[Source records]
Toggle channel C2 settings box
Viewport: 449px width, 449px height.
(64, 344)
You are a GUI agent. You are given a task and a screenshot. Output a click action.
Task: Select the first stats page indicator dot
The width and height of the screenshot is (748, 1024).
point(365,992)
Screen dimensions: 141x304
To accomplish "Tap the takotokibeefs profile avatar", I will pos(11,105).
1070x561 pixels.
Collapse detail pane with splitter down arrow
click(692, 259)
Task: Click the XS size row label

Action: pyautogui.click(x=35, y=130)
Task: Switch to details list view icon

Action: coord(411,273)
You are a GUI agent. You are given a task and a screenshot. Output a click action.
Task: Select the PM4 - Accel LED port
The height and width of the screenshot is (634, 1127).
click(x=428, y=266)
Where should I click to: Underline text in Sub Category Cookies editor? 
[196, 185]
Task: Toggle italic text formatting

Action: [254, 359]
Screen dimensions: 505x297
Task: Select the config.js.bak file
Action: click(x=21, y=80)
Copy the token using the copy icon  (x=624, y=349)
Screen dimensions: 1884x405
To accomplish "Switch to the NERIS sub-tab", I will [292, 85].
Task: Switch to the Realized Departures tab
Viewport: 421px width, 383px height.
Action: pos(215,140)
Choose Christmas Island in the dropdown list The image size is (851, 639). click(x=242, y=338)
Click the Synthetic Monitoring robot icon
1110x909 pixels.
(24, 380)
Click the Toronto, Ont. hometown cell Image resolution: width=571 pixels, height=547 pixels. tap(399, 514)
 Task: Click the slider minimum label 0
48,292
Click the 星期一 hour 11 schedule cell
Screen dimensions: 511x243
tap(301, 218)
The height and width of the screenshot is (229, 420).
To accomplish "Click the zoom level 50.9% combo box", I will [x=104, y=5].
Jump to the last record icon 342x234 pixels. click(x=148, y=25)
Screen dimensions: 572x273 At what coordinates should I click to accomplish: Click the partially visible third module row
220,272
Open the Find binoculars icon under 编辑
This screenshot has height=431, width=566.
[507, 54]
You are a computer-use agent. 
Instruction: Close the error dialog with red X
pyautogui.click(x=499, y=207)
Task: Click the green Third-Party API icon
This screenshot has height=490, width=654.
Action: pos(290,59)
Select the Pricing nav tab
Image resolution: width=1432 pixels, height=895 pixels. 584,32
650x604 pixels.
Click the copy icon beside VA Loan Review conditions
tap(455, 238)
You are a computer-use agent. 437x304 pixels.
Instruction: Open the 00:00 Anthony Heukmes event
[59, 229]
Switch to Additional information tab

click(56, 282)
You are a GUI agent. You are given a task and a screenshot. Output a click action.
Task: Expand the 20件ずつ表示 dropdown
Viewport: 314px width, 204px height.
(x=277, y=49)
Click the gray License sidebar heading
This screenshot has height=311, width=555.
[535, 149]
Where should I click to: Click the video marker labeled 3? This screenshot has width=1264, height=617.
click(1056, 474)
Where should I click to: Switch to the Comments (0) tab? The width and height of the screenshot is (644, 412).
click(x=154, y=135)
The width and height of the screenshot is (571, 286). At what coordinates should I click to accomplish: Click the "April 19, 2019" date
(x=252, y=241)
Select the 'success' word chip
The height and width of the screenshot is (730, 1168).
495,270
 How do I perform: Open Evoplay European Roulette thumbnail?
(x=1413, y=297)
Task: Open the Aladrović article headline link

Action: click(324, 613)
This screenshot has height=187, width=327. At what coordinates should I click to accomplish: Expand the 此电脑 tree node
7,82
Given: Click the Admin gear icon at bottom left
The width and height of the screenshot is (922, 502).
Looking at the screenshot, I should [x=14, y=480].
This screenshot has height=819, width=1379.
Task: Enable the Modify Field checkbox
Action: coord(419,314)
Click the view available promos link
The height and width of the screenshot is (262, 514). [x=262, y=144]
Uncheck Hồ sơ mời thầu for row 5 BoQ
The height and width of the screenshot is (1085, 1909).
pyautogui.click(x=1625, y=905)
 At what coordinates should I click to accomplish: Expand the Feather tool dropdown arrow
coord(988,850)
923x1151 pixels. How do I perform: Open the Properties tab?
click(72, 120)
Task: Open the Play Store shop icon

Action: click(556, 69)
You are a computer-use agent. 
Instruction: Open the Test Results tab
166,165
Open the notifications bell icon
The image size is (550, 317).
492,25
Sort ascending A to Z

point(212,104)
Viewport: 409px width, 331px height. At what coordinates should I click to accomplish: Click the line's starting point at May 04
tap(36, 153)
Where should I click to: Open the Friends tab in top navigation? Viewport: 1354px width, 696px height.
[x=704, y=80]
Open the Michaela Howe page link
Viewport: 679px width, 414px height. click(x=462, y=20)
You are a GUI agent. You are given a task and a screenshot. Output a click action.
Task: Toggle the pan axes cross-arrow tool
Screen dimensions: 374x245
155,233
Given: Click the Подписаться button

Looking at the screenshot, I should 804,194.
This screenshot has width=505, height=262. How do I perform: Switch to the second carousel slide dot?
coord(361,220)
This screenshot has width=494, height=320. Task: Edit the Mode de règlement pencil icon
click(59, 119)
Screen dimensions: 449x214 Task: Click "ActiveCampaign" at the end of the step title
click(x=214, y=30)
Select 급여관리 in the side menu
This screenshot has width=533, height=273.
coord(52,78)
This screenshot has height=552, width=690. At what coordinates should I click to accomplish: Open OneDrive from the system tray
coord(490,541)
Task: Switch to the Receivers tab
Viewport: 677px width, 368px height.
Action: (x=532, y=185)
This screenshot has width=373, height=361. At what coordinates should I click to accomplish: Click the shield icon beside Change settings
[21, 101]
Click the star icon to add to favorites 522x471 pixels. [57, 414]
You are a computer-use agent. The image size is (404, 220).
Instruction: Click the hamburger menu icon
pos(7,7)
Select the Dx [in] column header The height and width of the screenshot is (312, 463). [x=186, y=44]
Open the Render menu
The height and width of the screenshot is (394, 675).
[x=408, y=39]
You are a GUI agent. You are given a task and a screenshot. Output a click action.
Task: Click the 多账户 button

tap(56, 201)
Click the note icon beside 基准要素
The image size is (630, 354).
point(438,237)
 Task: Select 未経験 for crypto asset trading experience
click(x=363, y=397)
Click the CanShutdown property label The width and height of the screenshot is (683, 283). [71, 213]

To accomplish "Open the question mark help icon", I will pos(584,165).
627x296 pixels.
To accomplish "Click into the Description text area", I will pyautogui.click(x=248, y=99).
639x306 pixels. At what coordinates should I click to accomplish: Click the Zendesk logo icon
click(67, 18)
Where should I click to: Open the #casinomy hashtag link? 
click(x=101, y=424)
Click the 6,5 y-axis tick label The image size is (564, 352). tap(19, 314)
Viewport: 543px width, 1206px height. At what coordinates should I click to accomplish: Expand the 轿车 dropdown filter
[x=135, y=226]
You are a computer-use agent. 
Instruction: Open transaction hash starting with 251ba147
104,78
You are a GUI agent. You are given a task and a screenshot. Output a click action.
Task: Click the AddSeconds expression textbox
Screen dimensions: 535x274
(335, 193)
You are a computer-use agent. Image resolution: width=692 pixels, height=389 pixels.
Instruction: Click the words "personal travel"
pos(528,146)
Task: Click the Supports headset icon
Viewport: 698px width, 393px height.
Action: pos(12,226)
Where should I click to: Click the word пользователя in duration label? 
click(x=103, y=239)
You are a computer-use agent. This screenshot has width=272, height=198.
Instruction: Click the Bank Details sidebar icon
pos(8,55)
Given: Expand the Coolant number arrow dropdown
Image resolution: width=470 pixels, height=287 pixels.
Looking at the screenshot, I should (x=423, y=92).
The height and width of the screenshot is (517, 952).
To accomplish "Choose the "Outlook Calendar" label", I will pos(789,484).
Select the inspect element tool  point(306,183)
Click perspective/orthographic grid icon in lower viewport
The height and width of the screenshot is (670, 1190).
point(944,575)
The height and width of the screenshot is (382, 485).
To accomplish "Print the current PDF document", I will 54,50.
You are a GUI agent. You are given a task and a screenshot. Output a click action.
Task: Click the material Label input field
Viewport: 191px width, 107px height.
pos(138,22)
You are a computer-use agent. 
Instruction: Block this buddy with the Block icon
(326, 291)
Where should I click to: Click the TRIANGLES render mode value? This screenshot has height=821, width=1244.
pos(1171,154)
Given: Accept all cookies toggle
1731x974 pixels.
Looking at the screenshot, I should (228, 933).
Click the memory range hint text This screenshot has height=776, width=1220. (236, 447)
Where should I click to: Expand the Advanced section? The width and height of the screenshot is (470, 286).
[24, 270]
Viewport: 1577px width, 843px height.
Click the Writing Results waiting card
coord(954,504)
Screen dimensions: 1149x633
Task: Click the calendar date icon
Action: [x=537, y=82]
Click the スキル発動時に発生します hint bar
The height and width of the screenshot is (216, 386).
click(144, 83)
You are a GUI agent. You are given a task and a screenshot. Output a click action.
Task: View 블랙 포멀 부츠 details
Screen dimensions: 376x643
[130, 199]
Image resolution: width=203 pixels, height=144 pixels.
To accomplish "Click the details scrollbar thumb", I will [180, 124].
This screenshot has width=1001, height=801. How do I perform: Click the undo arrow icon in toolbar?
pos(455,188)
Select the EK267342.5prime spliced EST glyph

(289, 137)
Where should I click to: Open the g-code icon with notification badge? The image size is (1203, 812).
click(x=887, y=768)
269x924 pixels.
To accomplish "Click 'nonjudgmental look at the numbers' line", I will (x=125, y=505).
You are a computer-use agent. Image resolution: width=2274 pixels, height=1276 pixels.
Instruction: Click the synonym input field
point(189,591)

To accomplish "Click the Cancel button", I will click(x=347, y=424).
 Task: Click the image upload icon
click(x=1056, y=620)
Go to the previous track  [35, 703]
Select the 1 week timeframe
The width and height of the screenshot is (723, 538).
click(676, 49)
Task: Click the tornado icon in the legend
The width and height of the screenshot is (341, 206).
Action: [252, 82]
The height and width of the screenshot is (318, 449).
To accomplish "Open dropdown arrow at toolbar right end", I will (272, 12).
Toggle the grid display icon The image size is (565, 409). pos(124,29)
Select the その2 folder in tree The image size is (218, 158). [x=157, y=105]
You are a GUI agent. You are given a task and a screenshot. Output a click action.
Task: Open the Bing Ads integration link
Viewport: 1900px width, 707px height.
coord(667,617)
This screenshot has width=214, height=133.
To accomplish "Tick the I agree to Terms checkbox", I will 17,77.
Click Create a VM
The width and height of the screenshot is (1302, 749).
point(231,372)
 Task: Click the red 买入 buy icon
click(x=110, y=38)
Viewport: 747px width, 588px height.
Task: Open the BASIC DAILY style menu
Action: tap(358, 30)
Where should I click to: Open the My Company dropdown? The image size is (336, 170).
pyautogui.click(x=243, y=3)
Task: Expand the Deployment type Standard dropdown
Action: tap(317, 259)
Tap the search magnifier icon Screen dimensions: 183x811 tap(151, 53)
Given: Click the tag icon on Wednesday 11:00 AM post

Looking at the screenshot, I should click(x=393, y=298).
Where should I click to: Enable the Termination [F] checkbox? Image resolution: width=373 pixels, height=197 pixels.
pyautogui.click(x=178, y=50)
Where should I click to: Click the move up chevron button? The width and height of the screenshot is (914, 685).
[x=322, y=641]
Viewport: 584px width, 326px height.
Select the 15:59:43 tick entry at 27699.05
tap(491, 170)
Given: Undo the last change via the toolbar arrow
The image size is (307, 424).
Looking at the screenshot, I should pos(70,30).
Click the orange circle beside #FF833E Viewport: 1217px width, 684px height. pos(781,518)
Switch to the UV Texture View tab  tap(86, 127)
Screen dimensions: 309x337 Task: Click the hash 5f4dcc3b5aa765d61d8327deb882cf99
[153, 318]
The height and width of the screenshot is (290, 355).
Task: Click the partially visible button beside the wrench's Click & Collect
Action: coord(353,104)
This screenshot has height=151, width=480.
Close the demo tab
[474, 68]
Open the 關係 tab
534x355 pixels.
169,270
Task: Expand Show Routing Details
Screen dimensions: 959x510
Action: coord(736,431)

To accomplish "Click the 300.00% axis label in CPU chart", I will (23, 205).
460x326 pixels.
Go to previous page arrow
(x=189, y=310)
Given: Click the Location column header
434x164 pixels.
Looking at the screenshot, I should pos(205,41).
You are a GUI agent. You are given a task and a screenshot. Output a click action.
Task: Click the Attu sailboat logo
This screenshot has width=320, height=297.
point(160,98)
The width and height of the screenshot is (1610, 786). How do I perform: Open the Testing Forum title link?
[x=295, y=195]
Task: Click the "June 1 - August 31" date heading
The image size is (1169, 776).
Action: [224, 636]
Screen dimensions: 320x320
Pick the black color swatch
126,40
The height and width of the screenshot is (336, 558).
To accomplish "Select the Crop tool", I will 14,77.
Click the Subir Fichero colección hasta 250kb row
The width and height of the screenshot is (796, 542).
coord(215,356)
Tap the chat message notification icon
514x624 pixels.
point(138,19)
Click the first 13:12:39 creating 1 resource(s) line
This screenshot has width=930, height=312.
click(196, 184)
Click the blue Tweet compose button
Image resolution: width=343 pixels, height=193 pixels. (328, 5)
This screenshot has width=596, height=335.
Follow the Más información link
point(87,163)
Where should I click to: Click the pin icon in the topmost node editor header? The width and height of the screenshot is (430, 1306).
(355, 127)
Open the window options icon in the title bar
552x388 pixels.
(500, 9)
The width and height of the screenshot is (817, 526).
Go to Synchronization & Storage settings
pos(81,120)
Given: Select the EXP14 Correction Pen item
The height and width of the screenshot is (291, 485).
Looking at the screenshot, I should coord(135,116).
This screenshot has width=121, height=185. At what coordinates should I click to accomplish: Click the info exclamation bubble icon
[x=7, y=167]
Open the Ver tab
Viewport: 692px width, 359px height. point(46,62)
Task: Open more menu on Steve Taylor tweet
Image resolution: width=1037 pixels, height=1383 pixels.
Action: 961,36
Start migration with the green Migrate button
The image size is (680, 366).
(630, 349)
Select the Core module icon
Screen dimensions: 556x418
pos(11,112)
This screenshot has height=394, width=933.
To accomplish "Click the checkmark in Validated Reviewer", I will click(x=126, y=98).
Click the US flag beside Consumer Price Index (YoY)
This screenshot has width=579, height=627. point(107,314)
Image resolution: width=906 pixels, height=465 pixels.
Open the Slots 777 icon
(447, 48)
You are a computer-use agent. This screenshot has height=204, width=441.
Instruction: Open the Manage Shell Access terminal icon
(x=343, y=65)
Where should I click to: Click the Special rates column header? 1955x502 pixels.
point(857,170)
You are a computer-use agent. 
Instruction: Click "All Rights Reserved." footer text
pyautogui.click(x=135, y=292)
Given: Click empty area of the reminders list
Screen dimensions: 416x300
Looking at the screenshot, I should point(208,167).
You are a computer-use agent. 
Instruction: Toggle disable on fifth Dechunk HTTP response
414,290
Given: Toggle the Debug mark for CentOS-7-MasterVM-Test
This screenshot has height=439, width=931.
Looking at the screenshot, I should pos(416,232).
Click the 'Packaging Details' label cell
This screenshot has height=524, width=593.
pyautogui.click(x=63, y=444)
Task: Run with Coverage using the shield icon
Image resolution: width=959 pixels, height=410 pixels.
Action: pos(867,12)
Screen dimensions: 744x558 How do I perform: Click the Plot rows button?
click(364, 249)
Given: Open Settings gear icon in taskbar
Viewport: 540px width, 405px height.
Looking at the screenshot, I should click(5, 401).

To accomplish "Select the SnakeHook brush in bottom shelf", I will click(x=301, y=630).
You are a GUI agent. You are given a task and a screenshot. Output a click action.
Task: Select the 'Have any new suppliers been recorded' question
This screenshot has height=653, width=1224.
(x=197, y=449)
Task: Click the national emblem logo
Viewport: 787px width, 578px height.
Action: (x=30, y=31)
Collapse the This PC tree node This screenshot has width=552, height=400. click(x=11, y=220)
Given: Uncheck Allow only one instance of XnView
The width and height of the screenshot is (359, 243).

> _Try it_
Search the data above for the word "axis", then gather each line in which it appears.

> _Exercise solution_
Click the 6,5 y-axis tick label The image size is (564, 352). tap(19, 314)
To accomplish "Click the 300.00% axis label in CPU chart", I will (23, 205).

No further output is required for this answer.